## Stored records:

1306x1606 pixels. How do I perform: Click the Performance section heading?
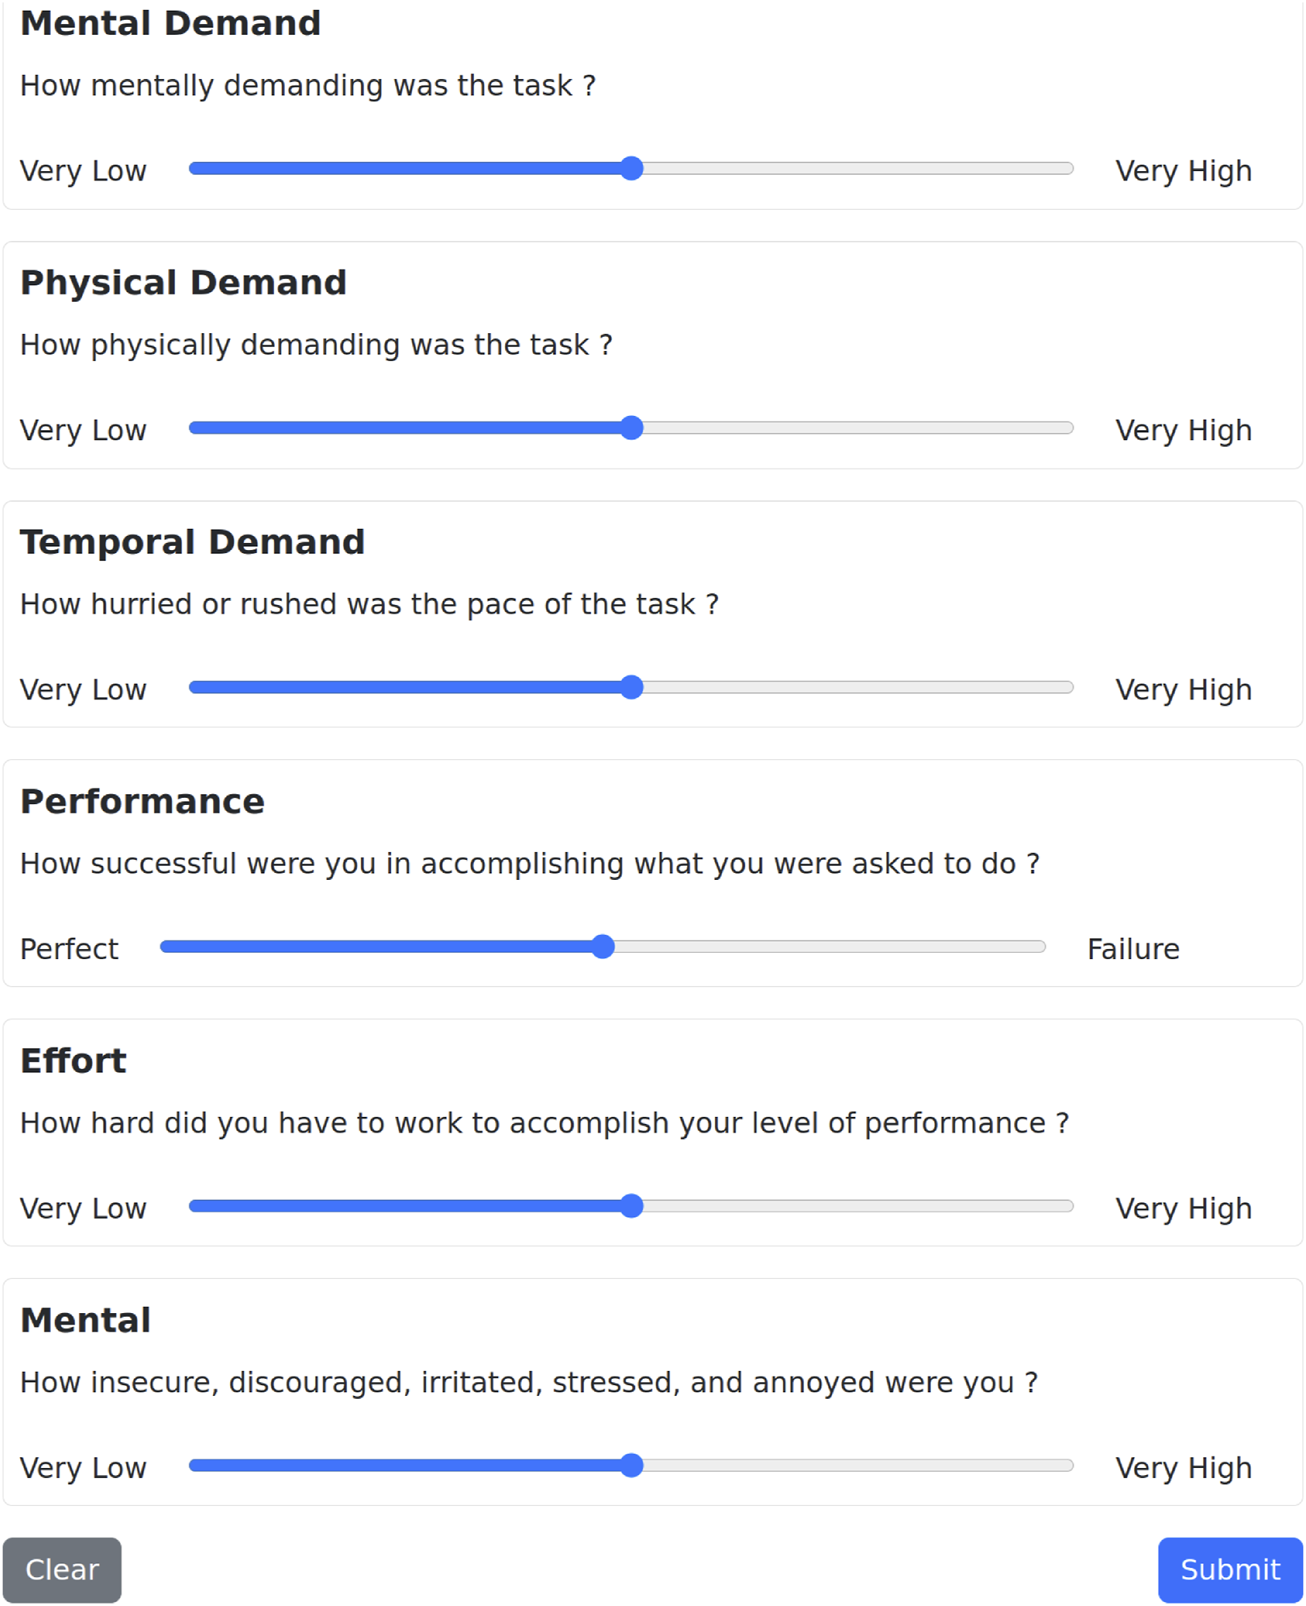[x=142, y=801]
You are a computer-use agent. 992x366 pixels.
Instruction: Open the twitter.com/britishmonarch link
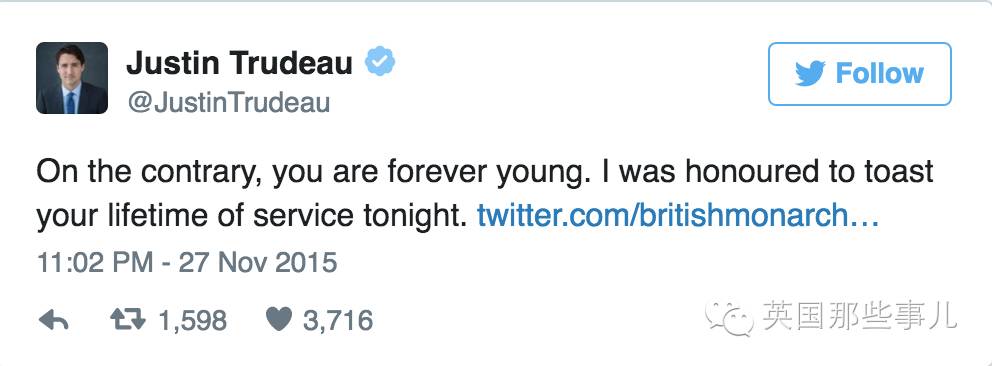point(678,216)
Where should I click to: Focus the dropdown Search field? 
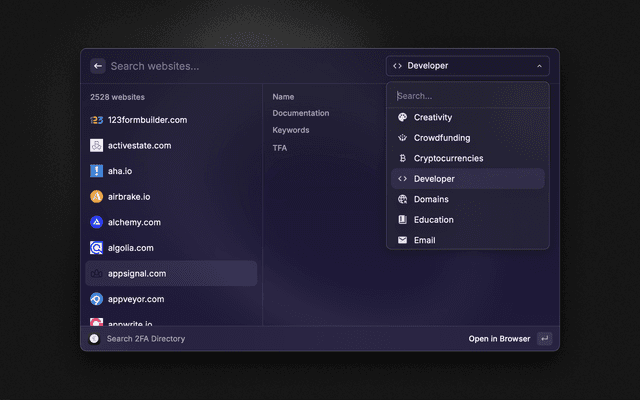tap(467, 96)
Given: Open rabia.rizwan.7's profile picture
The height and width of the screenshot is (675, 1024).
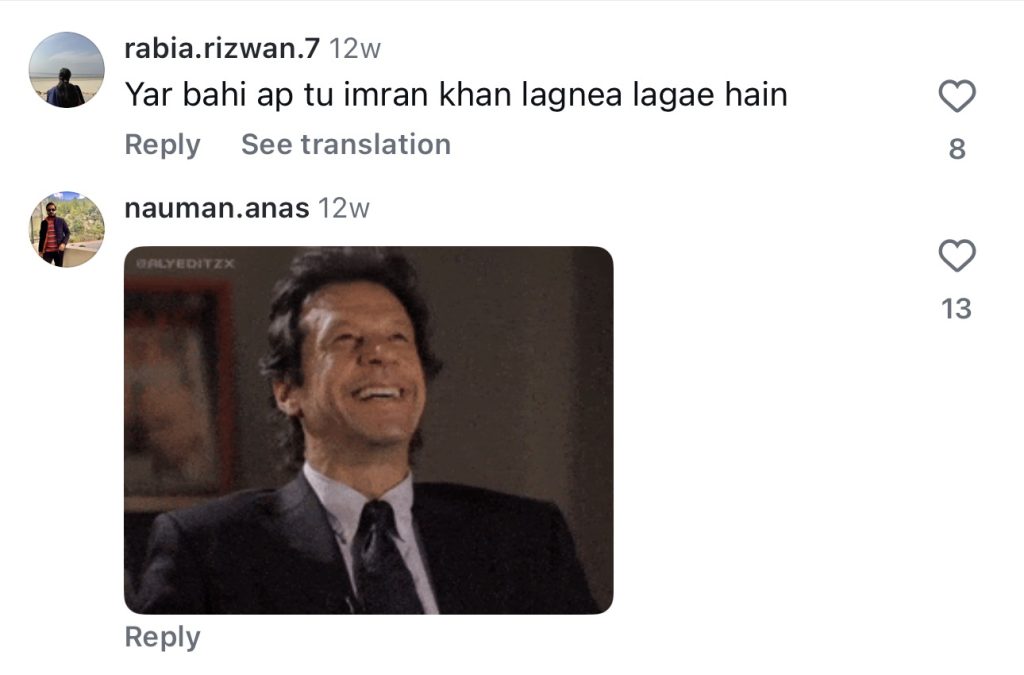Looking at the screenshot, I should coord(67,70).
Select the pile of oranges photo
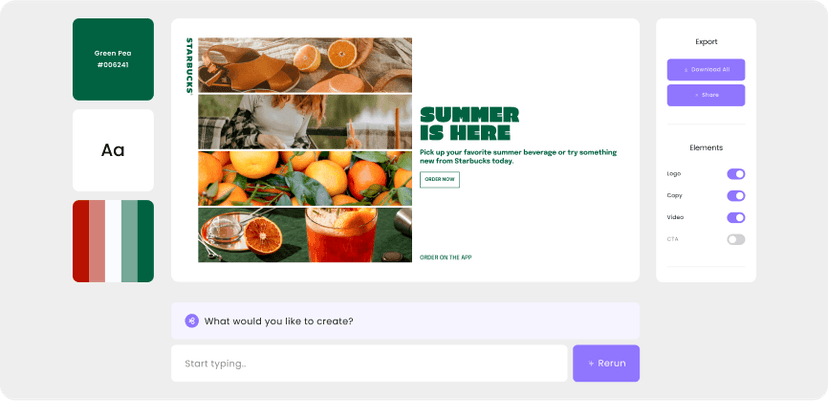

## What is being asked:
Please write out all the data word for word, but keep every picture out.

## Expected answer:
1306x1606 pixels. How do I perform: Click the Performance section heading?
[x=142, y=801]
You are a computer-use agent. 992x366 pixels.
Instruction: Open the twitter.com/britishmonarch link
point(678,216)
Where should I click to: Focus the dropdown Search field? 
tap(467, 96)
Given: Open rabia.rizwan.7's profile picture
The height and width of the screenshot is (675, 1024).
Looking at the screenshot, I should coord(67,70).
Select the pile of oranges photo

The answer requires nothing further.